In “Escaping the Superfuture,” Douglas Coupland’s recent Financial Times column, the writer-artist indulges in some 1990s nostalgia–hard to believe, right?–realizing there’s no eluding today, which feels an awful lot like tomorrow. “Human beings weren’t built for progress,” he offers. An excerpt:

Lately I’ve been experiencing a new temporal sensation that’s odd to articulate, but I do think is shared by most people. It’s this: until recently, the future was always something out there up ahead of us, something to anticipate or dread, but it was always away from the present.

But not any more. Somewhere in the past few years the present melted into the future. We’re now living inside the future 24/7 and this (weirdly electric and buzzy) sensation shows no sign of stopping — if anything, it grows ever more intense. Elsewhere I’ve labelled this experience “the extreme present” — or another label for this new realm might be “the superfuture”. In this superfuture I feel like I’m clamped into a temporal roller coaster and, at the crest of the first hill, I can see that my roller coaster actually runs off far into the horizon. Wait! How is this thing supposed to end?

## Task inputs
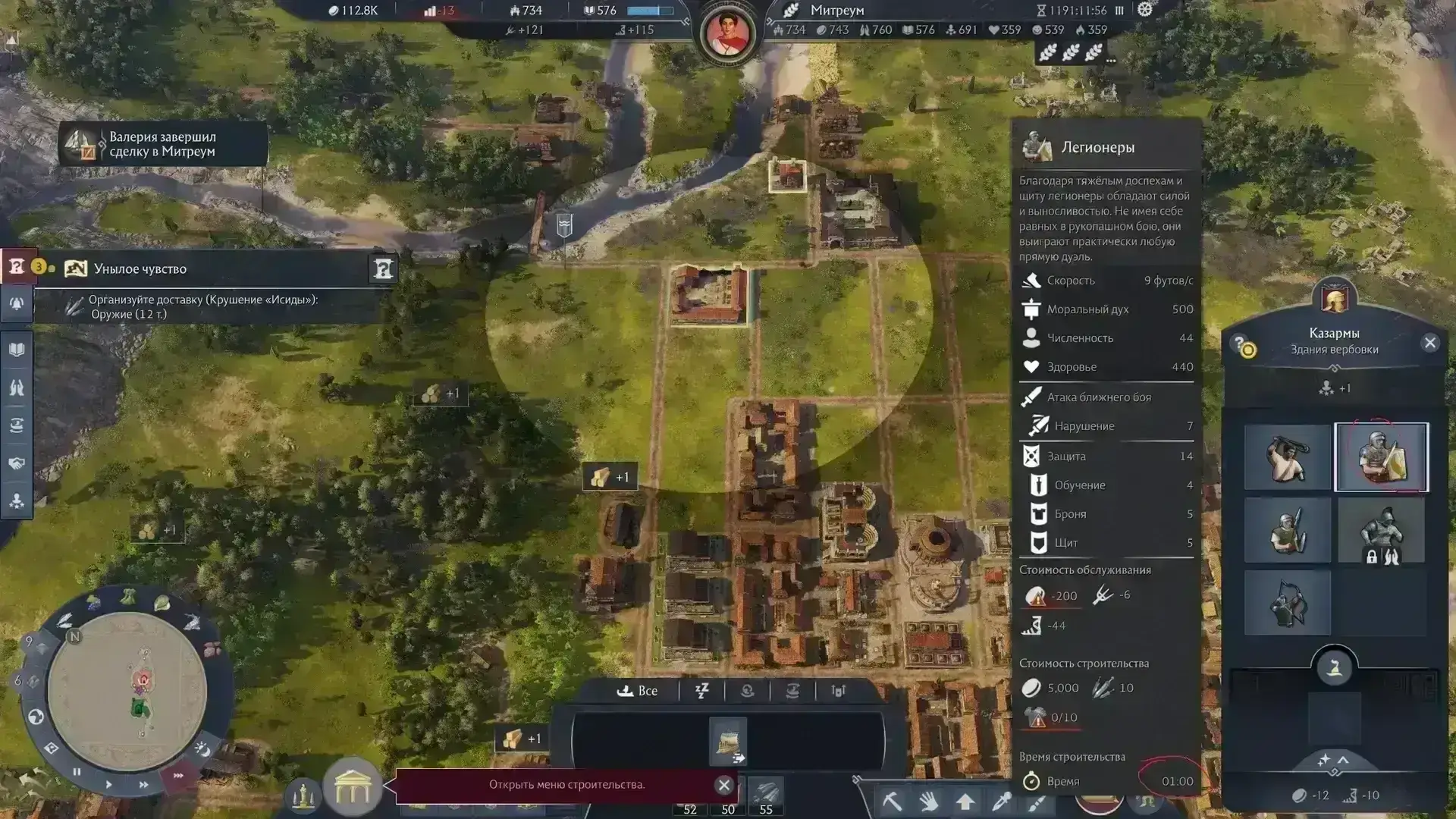1456x819 pixels.
Task: Set game speed to double fast-forward
Action: tap(143, 785)
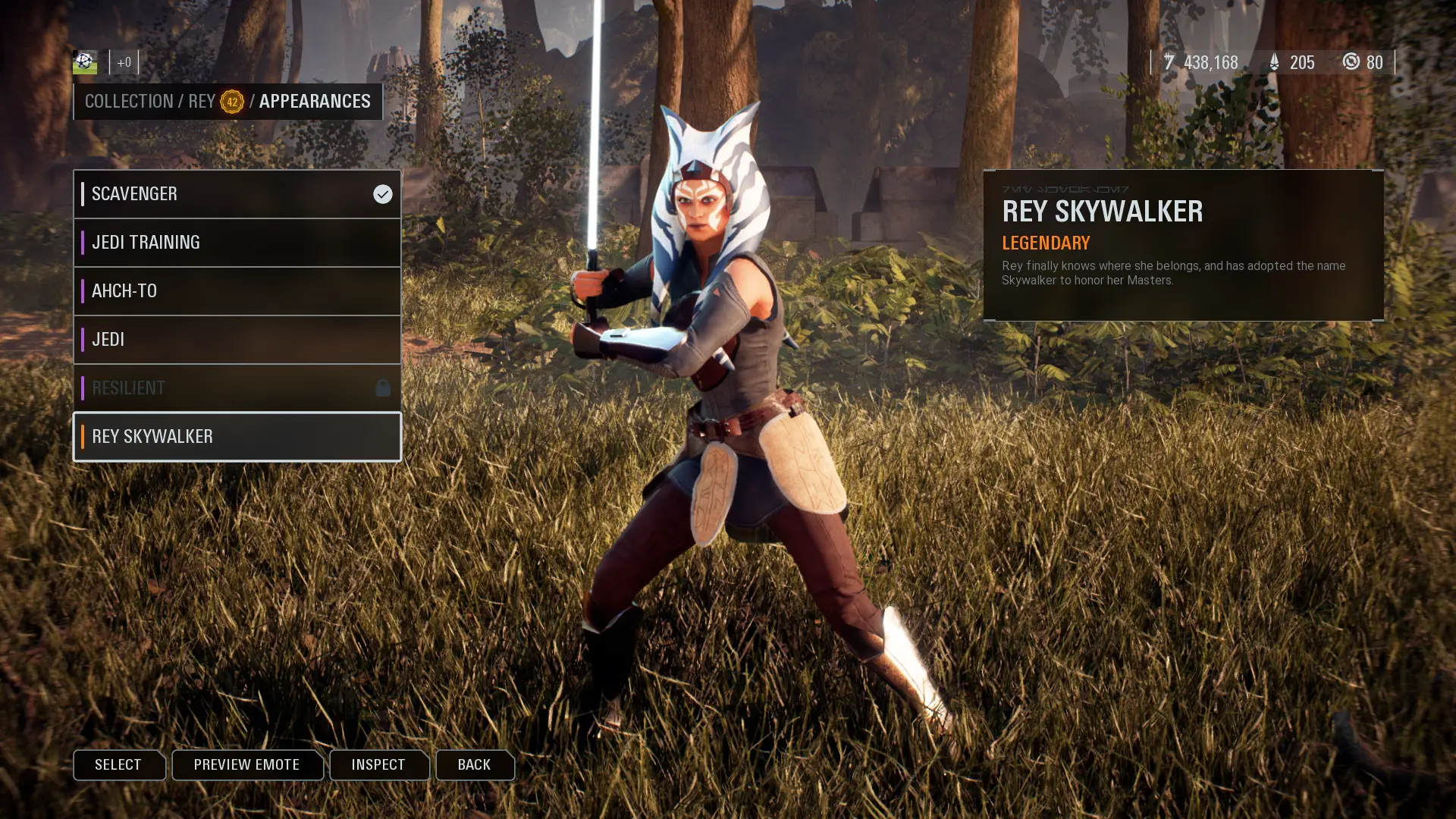Click the Select button
The height and width of the screenshot is (819, 1456).
(x=118, y=764)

## Task instructions
**1)** From the excerpt about the superfuture, return the passage that begins at the words "Lately I’ve been" and stops after the words "from the present.", word for word.
**2)** Retype every line of the listing under Block 1 without any changes, leaving the pictures out of your answer.
The listing has no connection to the excerpt about the superfuture.

## Responses in order
**1)**
Lately I’ve been experiencing a new temporal sensation that’s odd to articulate, but I do think is shared by most people. It’s this: until recently, the future was always something out there up ahead of us, something to anticipate or dread, but it was always away from the present.

**2)**
1456x819 pixels.
Task: Set game speed to double fast-forward
Action: tap(143, 785)
Click the Select button
The height and width of the screenshot is (819, 1456).
(x=118, y=764)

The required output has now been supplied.